→ Exercise details:
Nothing but the lines from the one containing "You are a computer-use" to the final line of the entries should appear, copied exactly and without pictures.

[Information — start]

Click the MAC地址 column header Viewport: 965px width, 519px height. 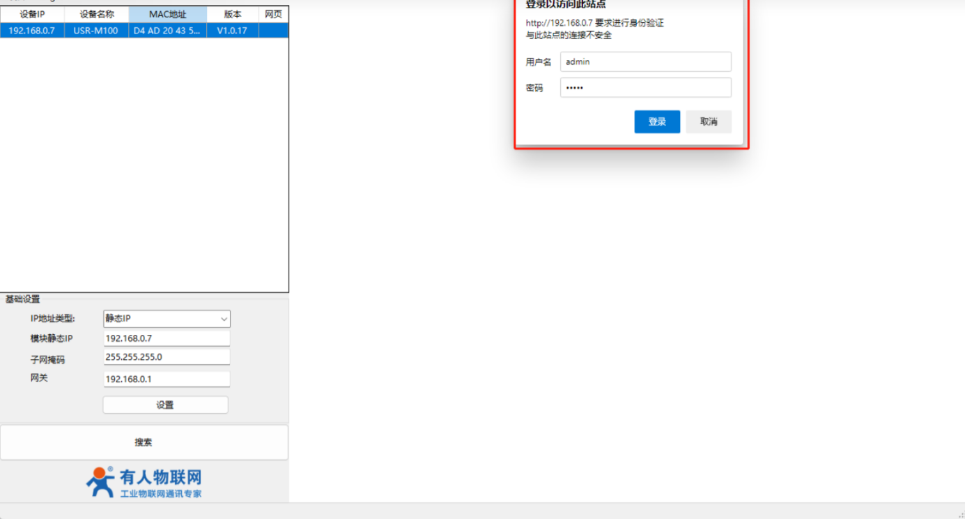click(167, 14)
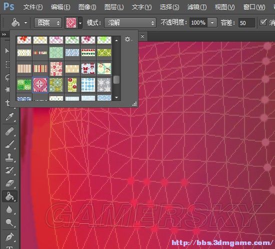Select the Eraser tool

tap(10, 183)
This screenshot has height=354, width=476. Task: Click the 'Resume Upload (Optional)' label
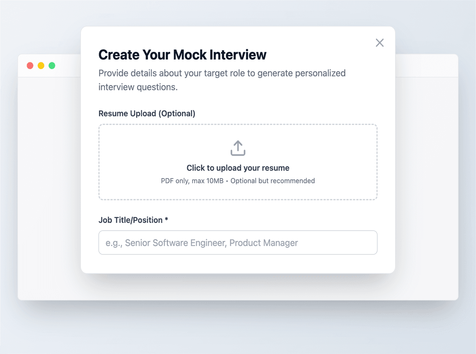pyautogui.click(x=147, y=114)
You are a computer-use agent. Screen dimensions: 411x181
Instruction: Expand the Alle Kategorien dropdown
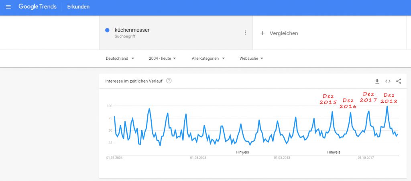[208, 59]
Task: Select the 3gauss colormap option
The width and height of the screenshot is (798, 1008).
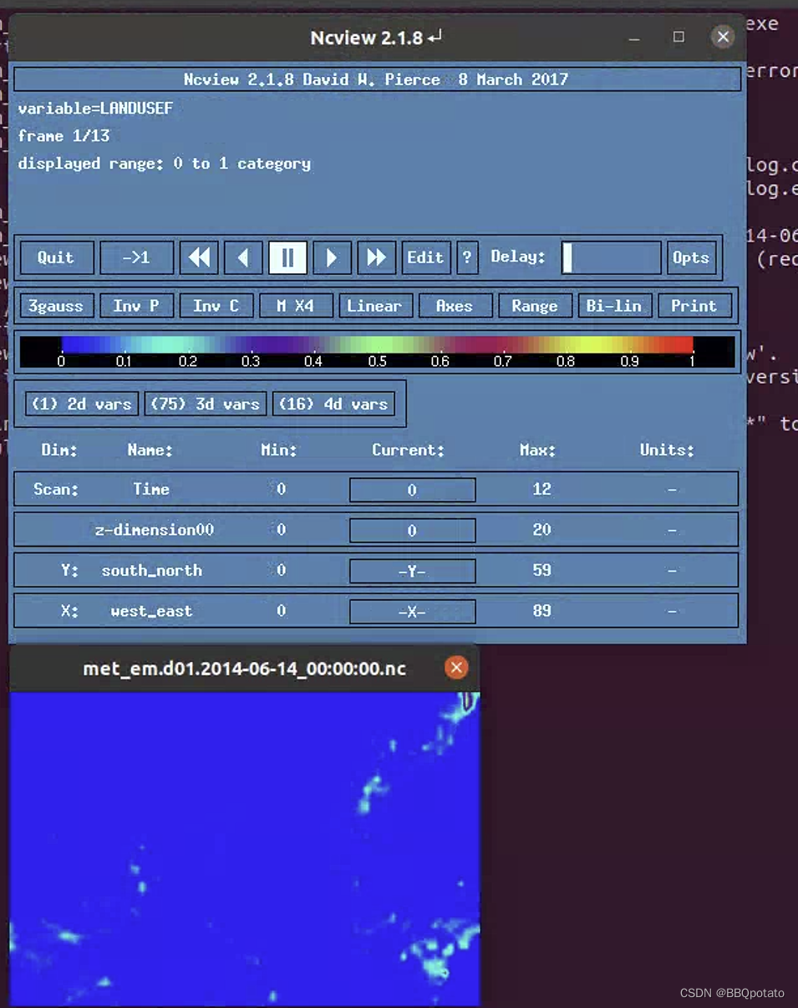Action: click(55, 306)
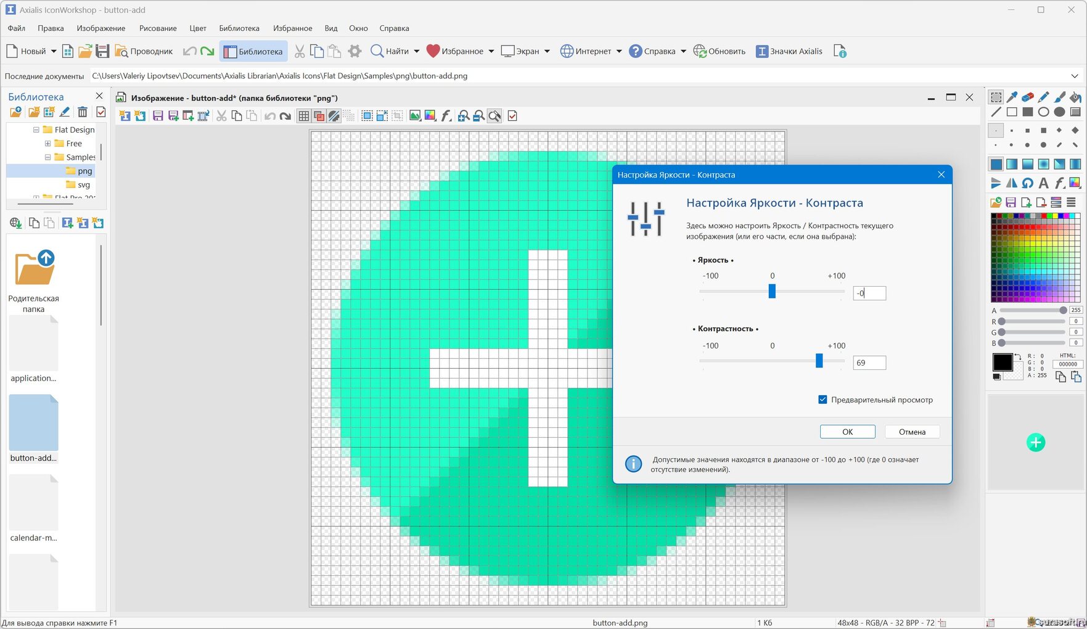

[Information — finish]

→ Expected answer:
You are a computer-use agent. Screen dimensions: 411x181
Instruction: Expand the Alle Kategorien dropdown
[208, 59]
Task: Select the 3gauss colormap option
The width and height of the screenshot is (798, 1008).
Action: click(55, 306)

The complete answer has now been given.